Gregory Kelley of the Atlanta Examiner recently wrote about the showing of Mark Freeman's Transgender Tuesdays: A Clinic in the Tenderloin at Atlanta's Out on Film Festival. Transgender Tuesdays was presented last night. The movie debuted at Frameline in San Francisco in June.
Transgender Tuesdays is the story of the Tom Waddell Health Center and its groundbreaking clinic to service the transgender community which began in 1993. Freeman was a nurse practitioner at the clinic from its inception who retired last year. He also spent 20 years producing Healing Tales, a storytelling radio show featuring people living with HIV and AIDS and their caregivers, for KALW-FM.

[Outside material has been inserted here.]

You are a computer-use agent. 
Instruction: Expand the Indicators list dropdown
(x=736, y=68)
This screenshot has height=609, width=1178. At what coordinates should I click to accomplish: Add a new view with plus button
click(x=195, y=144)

This cinematic journey brings the lives of 12 spirited transgender people into your world so you can understand what it is like to be scorned through life but the story does not stop there. Throughout this feature you find strength, hope, courage and unity at a time where more than a little faith was needed.
--Gregory Kelley
The official trailer is at Vimeo:
Opening the clinic was a community effort which involved the Black Coalition on AIDS, Asian Pacific Islander Wellness Center and Native American AIDS Project.
--Mark Freeman
The Transgender Tuesdays website is a treasure trove for you history buffs.
Transgender Tuesdays, and its 1993 "Protocols For Hormonal Reassignment of Gender" created a new model of treatment: Primary Care for all those who self- identify as transgendered, not just those that could afford the specialists who once made that decision. Based on "harm reduction" as key to reaching a difficult-to- reach group, the clinic has proven for 18 years now that this can be done. And the people behind the stories prove that it should be done-- everywhere.

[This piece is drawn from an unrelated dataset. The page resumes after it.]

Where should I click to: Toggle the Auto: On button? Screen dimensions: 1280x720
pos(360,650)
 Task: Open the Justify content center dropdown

Veronica Klaus, narrator and cabaret singer
Justin Morgan, MD
Rebecca Goldfader, nurse practitioner and mother of transgender child
Bevan Dufty, Director of HOPE (Housing Opportunity, Partnerships, and Engagement) for the City and County of San Francisco, former candidate for mayor of SF and co-parent with Goldfader.
Deena Davenport, proprietrix of Glama-Rama
Other clips:
Justin Vivian Bond
The movie has a Facebook presence. $13K+ was raised for production at Indiegogo. Tax deductible financial donations to promote the movie can still be made to the San Francisco Film Society, which helped finance the project.
There is an upcoming screening at Grand Valley State November 13.
While researching for this article, I ran across this real news item.
There is now online advice for medical professionals about quality medical care for transgender people. Project Health's TransLine was opened as a joint project of Lyon-Martin Health Services and the Transgender Law Center. Collaborating sponsors are Chase-Brexton Health Services, Inc (Maryland), Mazzoni Center (Philadelphia), Fenway Health (Boston), Callen-Lorde Community Health Center (NYC), and Howard Brown Health Center (Chicago).
Sometimes all it takes is to act. Project HEALTH makes me more confident to change policies within my community.